Billionaire Microsoft co-founder Paul Allen decided to make a genetic map of the mouse brain in 2002 with a fund of $100-million.
It was declared complete on Tuesday, with fine-tuned information on 3 000 active genes which scientists have been using it regularly for more than a year.
Allen said that working with computers all his life made him appreciate the complexities of the brain. He said, "You realize that computers take a very simplistic approach to computing things."
He added, "Ever since I grew up in Seattle as a kid, I was fascinated by science." Following the advice of a group of scientists was the first project of the Allen Institute for Brain Science - a 3-D reference atlas of the genes that are active in the mouse brain.
Allen left Microsoft in 1983. He has amassed an estimated fortune of $16-billion and now makes the map freely available online at www.alleninstitute.org.
The institute said in a statement, "Since mice and humans share more than 90 percent of genes, the Allen Brain Atlas has enormous potential for understanding human neurological diseases and disorders affecting more than 50 million Americans each year."
The genes include those of Alzheimer's disease, autism, epilepsy, schizophrenia and Parkinson's disease.
Within four years, scientists working for the Atlas project have mapped over 21 000 genes. They then checked each gene to see which ones are turned on - expressed - in brain tissue.
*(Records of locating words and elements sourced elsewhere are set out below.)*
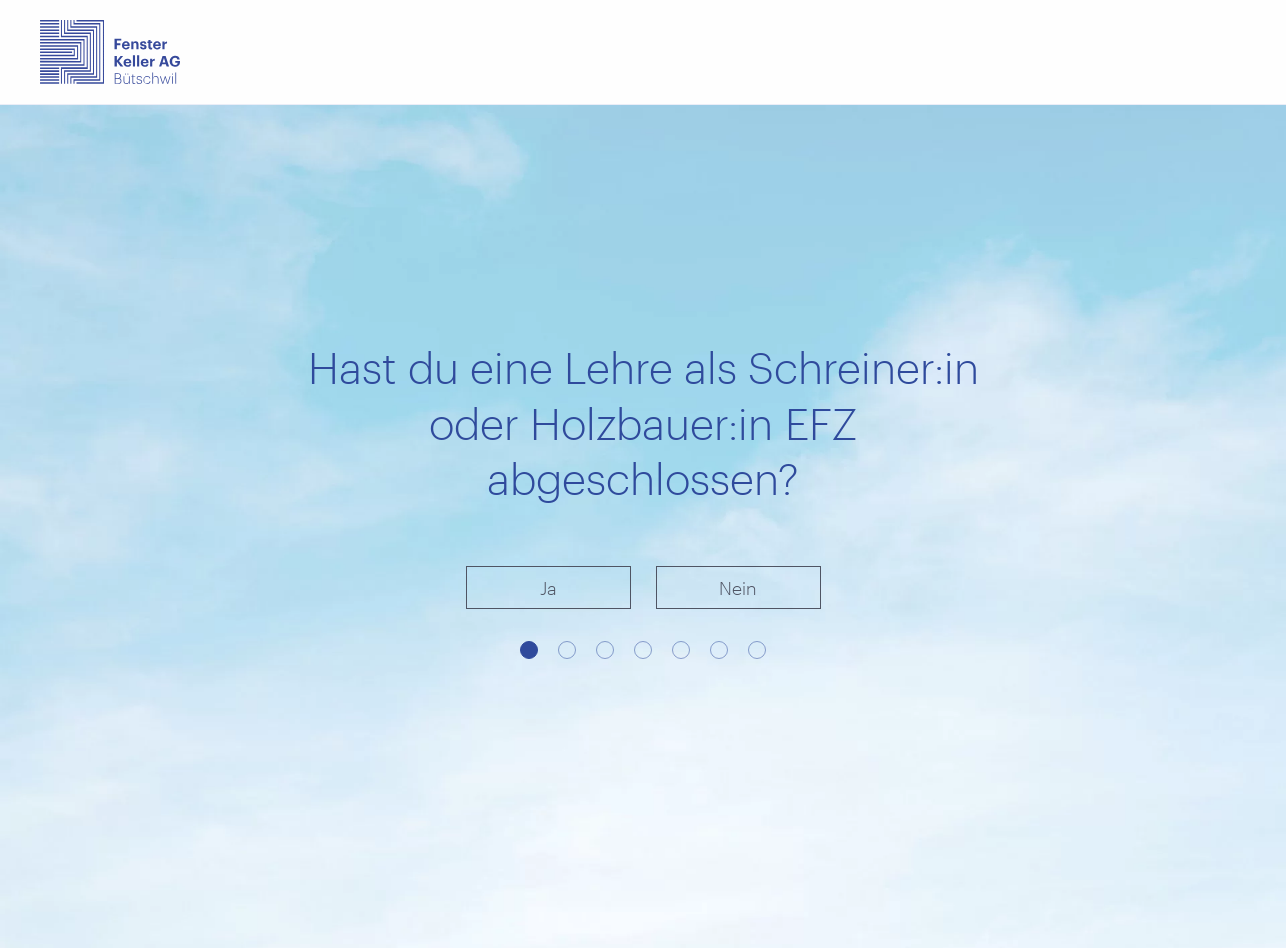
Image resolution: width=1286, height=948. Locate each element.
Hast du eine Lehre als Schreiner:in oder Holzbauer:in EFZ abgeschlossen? (643, 422)
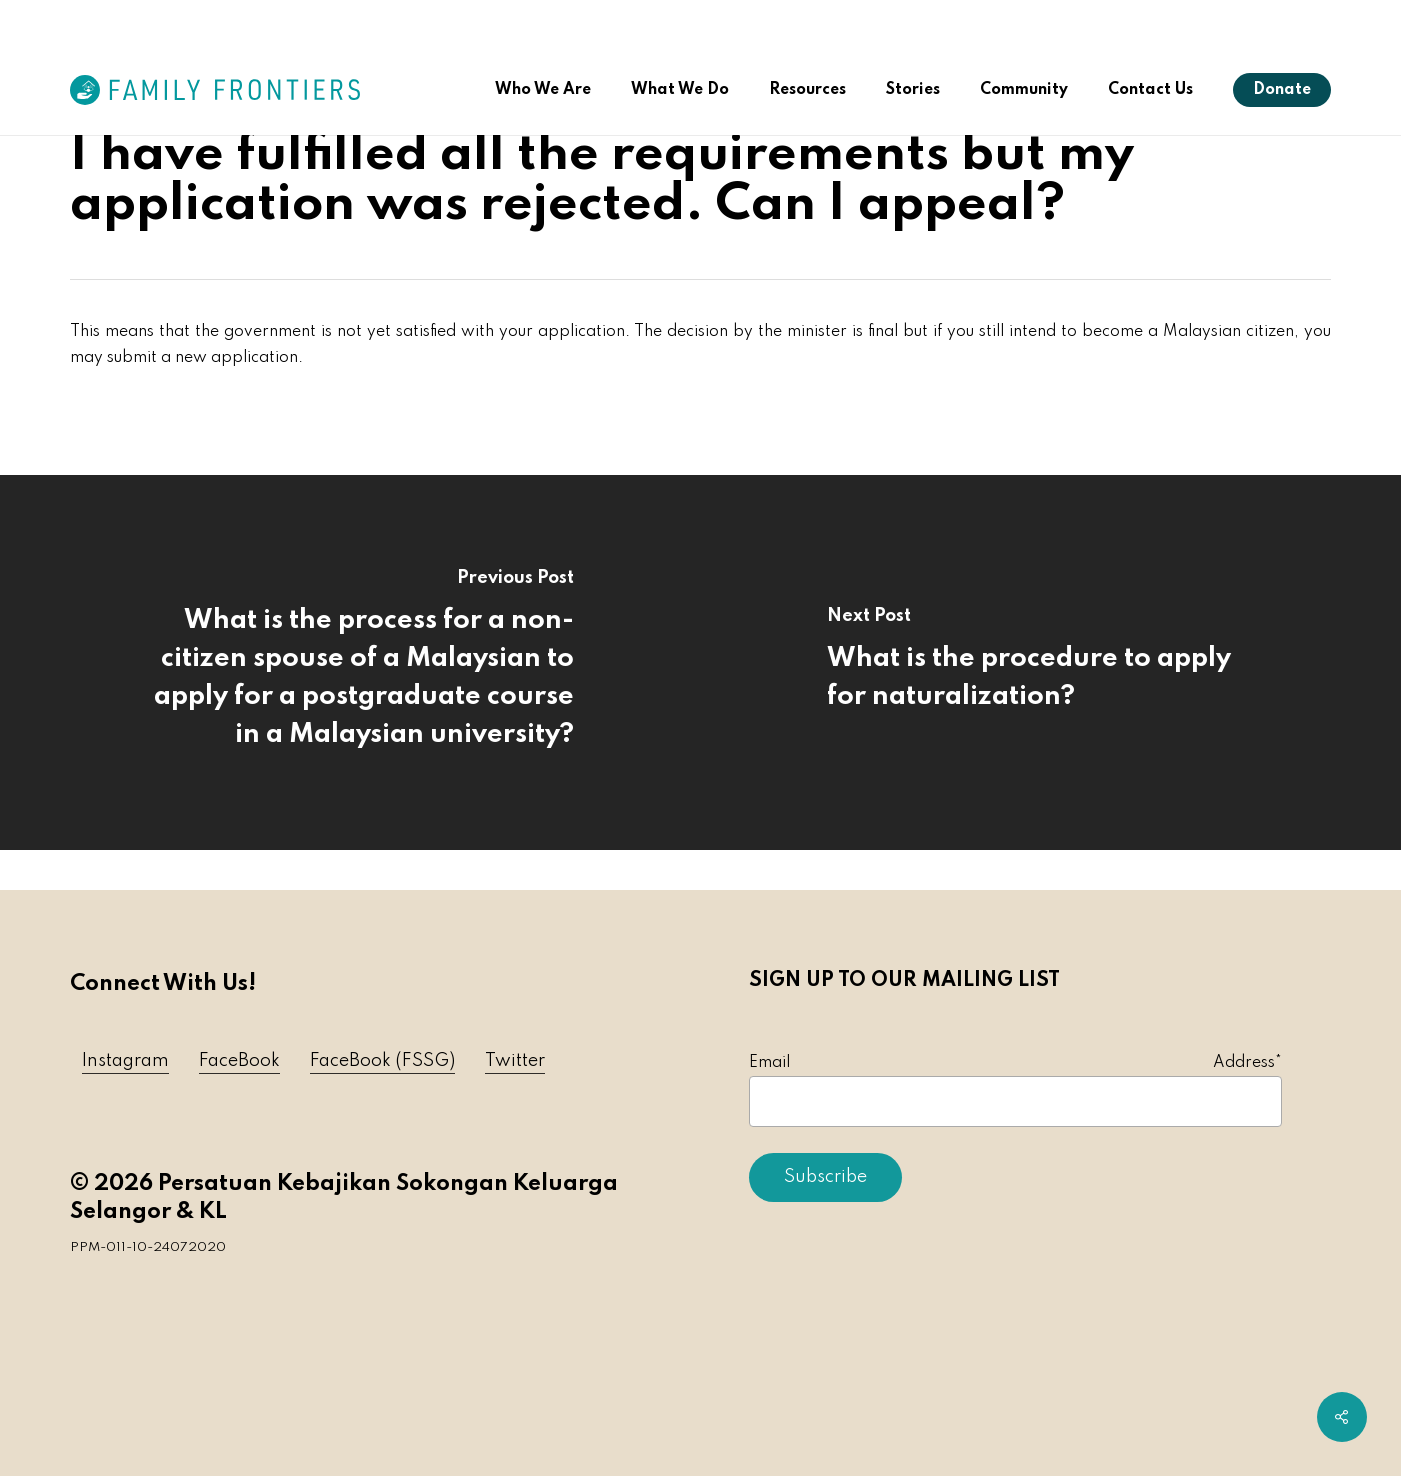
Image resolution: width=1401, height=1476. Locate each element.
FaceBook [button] (239, 1061)
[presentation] (901, 1262)
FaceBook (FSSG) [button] (382, 1061)
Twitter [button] (515, 1061)
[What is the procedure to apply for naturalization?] (1051, 662)
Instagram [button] (125, 1061)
Although each cell in an organism's body carries all the genes, not all of them are expressed, or active. Gene expression determines each cell's type and function.
Expecting only 60 to 70 genes to be expressed in the brain, Allen's team, to their surprise found that over 80 percent of the genes in the brain are active.
In situ hybridization, which uses a chemical marker such as a jellyfish fluorescence gene to show activity of a gene, was used to develop the atlas. Tissue containing cells expressing each active gene was stained, photographed and the pictures uploaded to the website, making it easy to browse.
According to the institute an average of 250 scientists looked at the site a day, with over four million hits monthly.
Allen said, "The next set of research we are going to do is focus on the neocortex - the area where most higher function occurs." He has asked for other foundations and the US government to help support the institute project.